His accusation made her wince. “Don’t say it like that. I didn’t have a choice.”

“If you say so.”

“Have those guys been back since we talked last?”

“I saw them once in November, but that’s it.”

“Maybe they stopped looking for me.” She flexed her frozen hands in front of the vent.

“Does that mean you’ll come back?”

“No, but it could mean you can come where I am.”

“Which is…?”

She smiled sadly at the snow. “Christmas shopping.”

“Hold on a sec, Maren!” he shouted.

“Do you need to go?”

“Yeah. Miss Despair is yelling for me, and you know what happens if she’s kept waiting. Merry Christmas, Viv.”

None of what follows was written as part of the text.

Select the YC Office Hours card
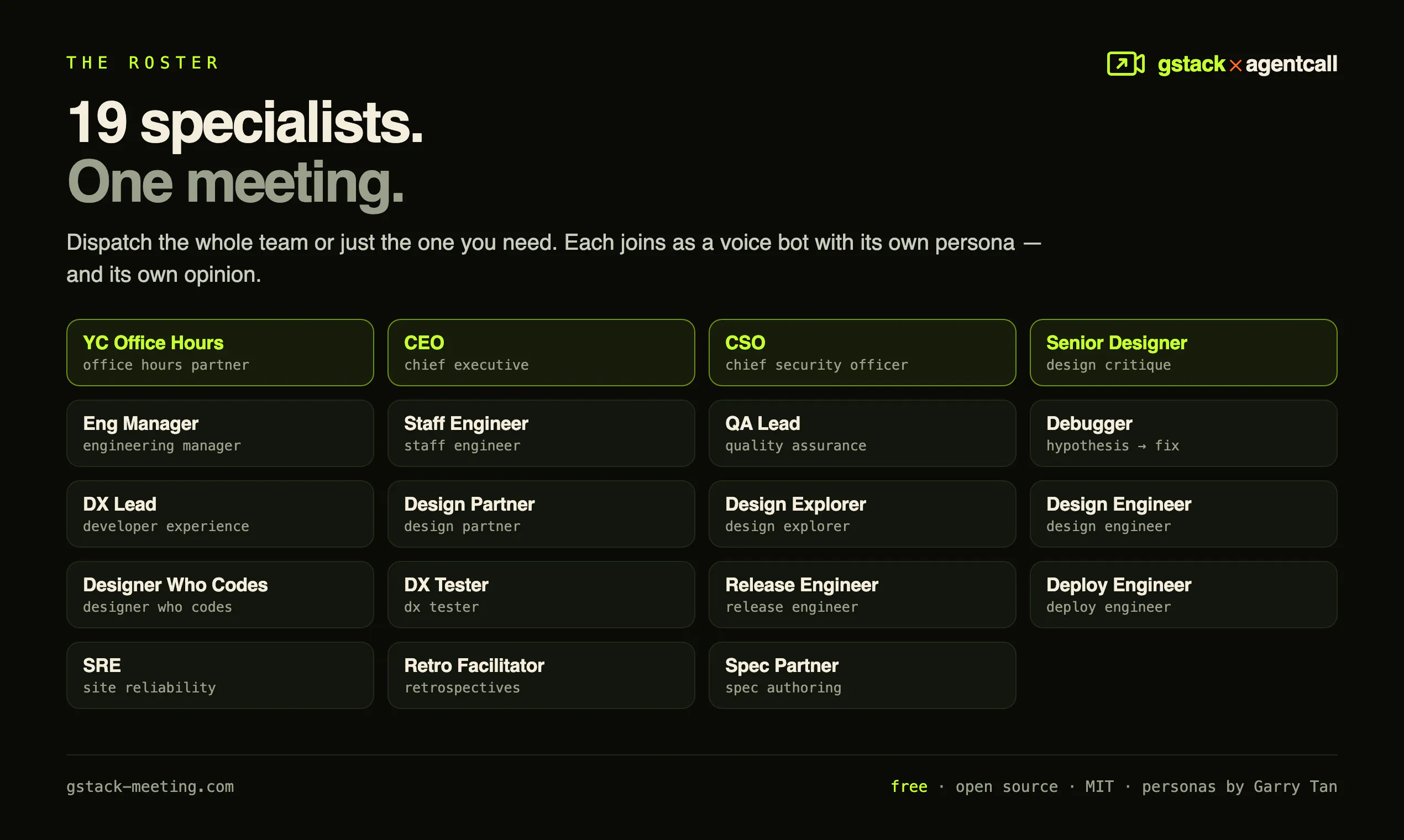 [220, 353]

“Wait a sec—” But it was too late.

Vivienne dropped the phone on the passenger seat and closed her eyes. Maybe if she met with Paul again and explained that HOOK wasn’t looking for her anymore, he’d fast-track Lyle’s nomination. She’d organize it in January, after the—

The new phone started ringing.

Lyle was calling her back.

“Why’d you hang up—?”

“Hello, Vivienne.”

It wasn’t Lyle.

She moved the phone from her ear and saw the words BLOCKED NUMBER on the screen. “Who is this?”

“Lawrence Hooke, my dear.”

Vivienne’s heart pounded against her rib cage, and she couldn’t . . . couldn’t breathe.

What had she done?

“Before you hang up, hear me out,” he went on. “Despite what you’ve been told about us, we aren’t villains in some fantasy tale.”

Her arms were so itchy, but she couldn’t scratch them beneath all the layers, and oh god . . . What had she done? “I don’t know anything about you.”

“I find that hard to believe since you ran away from home as soon as we showed up.”

“How’d you get this number?” She scanned the parking lot for a place to ditch the phone.

“You’re not the only ones who can tap phones.”

What did that mean? Surely he wasn’t suggesting the PAN tapped phones.

“What do you want?”

“Your parents volunteered to assist us with our research, and I was hoping you’d consider doing the same. We’d prefer you as a willing participant instead of the alternative. All you have to do is come to our office in Virginia for some painless tests and—”

She stabbed the END button, stumbled out of the car, and threw the phone in the trash can outside the gas station’s bathroom.